「分かった」のが何故か「分からない」――そんな”知”の形に名前を与えるとしたら、まさに「暗黙知」なのかもしれない、と思わせる一冊。
要旨をまとめれば、学問や研究のみならず、どのような分野においても「はっきりとは目に見えていない何か」を感知する能力(=暗黙知)を人間は備えており、それを信じ追うことで、わたしたちは新しい実りを得て社会を発展させてきた、ということである。
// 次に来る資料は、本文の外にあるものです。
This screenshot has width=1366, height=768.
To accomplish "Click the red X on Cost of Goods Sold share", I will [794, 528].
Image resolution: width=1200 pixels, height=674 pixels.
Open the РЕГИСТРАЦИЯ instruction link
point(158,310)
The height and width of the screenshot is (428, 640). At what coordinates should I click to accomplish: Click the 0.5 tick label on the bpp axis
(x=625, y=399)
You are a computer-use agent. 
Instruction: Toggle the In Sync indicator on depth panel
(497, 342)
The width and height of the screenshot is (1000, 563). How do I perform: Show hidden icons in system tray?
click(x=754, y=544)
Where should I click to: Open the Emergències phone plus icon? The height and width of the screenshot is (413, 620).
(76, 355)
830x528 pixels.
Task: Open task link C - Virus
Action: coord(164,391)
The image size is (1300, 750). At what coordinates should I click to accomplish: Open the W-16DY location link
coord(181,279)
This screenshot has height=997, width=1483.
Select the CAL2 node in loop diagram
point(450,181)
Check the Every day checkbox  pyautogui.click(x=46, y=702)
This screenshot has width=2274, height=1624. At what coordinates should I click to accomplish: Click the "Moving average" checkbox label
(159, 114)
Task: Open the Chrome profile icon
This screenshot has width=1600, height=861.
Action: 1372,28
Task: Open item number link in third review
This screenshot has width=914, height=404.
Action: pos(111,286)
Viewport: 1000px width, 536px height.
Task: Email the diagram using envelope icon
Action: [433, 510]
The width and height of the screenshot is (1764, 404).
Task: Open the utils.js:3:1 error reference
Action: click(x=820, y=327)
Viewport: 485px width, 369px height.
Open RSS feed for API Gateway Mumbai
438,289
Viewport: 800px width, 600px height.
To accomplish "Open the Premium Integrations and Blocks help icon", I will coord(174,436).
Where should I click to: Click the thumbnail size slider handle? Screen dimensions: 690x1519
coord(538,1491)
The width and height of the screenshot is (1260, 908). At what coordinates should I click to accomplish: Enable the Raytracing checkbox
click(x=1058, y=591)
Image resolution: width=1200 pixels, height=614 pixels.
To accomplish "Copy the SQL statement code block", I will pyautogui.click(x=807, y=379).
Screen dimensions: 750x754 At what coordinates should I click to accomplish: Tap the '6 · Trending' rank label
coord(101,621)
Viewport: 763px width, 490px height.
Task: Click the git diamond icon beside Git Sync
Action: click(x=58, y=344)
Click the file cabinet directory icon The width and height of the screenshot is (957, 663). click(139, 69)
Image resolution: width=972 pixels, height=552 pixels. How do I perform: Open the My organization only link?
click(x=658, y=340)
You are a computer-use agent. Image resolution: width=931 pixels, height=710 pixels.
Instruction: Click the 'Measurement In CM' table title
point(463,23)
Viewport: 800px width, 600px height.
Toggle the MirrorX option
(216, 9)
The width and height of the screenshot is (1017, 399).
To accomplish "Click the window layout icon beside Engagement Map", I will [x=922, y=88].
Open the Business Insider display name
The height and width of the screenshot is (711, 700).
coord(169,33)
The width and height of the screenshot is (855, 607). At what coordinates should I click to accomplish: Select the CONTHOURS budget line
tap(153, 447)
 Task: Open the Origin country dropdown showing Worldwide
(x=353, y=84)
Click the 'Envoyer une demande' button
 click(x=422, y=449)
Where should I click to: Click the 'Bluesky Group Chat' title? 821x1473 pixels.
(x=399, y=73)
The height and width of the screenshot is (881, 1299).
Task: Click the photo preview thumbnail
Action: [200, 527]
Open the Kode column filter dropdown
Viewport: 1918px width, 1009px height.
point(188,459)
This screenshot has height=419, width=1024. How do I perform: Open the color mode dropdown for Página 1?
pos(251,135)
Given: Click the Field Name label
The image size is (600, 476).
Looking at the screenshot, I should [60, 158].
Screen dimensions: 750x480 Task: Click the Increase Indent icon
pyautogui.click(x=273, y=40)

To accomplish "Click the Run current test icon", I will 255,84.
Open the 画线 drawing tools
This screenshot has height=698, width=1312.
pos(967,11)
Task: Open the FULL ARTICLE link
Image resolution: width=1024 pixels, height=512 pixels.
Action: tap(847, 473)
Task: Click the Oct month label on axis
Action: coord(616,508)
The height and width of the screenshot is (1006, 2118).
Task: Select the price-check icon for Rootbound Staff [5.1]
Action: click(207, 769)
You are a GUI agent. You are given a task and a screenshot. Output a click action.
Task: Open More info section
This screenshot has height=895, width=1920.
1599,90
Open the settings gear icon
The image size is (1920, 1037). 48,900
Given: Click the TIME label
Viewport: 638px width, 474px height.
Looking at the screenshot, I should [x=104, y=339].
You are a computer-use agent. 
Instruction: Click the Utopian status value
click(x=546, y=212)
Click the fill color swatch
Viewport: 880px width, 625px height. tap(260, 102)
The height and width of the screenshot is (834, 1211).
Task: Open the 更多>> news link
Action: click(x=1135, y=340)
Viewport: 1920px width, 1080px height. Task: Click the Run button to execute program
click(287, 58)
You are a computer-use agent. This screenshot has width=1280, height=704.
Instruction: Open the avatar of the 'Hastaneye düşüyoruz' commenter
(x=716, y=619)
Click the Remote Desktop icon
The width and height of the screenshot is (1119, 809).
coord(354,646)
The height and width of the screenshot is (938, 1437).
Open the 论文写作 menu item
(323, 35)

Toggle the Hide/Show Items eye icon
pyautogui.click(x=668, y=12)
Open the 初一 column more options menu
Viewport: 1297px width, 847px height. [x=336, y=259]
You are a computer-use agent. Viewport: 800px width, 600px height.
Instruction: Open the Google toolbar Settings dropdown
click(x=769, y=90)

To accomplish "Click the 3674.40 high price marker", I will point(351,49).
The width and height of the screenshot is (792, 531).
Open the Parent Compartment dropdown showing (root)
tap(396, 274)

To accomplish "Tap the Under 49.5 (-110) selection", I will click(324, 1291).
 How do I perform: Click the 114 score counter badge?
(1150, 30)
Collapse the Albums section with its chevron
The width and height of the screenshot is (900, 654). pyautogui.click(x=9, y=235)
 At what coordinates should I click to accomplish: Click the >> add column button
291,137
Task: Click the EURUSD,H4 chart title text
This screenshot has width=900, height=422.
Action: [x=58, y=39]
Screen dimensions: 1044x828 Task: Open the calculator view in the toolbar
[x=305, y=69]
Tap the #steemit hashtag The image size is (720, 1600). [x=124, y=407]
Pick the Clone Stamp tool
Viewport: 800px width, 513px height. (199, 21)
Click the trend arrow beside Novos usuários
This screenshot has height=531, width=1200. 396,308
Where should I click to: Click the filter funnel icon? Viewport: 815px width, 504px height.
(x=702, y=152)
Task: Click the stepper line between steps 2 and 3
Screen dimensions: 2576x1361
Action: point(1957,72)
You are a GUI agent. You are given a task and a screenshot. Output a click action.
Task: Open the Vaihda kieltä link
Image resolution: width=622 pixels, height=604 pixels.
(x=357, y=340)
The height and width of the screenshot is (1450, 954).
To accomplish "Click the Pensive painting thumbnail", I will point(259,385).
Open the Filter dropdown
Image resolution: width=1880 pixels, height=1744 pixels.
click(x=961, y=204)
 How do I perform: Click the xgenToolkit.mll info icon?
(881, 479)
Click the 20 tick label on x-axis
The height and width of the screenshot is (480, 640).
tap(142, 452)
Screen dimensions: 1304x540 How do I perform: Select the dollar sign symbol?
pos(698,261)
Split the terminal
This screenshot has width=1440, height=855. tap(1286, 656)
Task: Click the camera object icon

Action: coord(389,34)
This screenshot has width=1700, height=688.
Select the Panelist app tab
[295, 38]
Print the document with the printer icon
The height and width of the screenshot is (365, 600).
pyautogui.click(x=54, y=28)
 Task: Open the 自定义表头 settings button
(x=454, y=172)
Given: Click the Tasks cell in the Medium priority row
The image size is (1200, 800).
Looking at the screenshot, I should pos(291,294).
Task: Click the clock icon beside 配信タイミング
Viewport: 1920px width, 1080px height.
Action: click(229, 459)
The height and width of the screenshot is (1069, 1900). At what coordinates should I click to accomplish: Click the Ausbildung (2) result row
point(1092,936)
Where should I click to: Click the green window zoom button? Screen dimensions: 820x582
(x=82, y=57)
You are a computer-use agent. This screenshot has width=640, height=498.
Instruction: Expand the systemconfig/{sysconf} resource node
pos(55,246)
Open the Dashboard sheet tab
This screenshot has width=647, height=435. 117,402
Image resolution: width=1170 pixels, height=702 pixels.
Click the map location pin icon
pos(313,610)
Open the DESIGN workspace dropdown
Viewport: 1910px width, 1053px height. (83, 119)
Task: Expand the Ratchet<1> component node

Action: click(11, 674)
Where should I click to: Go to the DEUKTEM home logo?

ある意味で、「言語化できないもの/根拠づけや立証がされていないもの」を軽視してはいけない、という現代人への警告ともとれる。
ほんの150ページ程度だが、哲学的エッセンスが凝縮されており、一読だけでは味わいきれない深みがある。
個人的に読みながら思ったのは、外山滋比古『思考の整理学』と少し似た趣がある、ということ。学問とは、研究とは、焦ってはいけない、早急に成果を求めてはいけない、そんな、まさに手さぐりの繰り返しなのだということを、読みながら頭の中で反芻した。
分野としては「哲学」に入るのだろうが、読みこめば、進化論であり宇宙論でありと、どんな風にも捉えられるテクストである。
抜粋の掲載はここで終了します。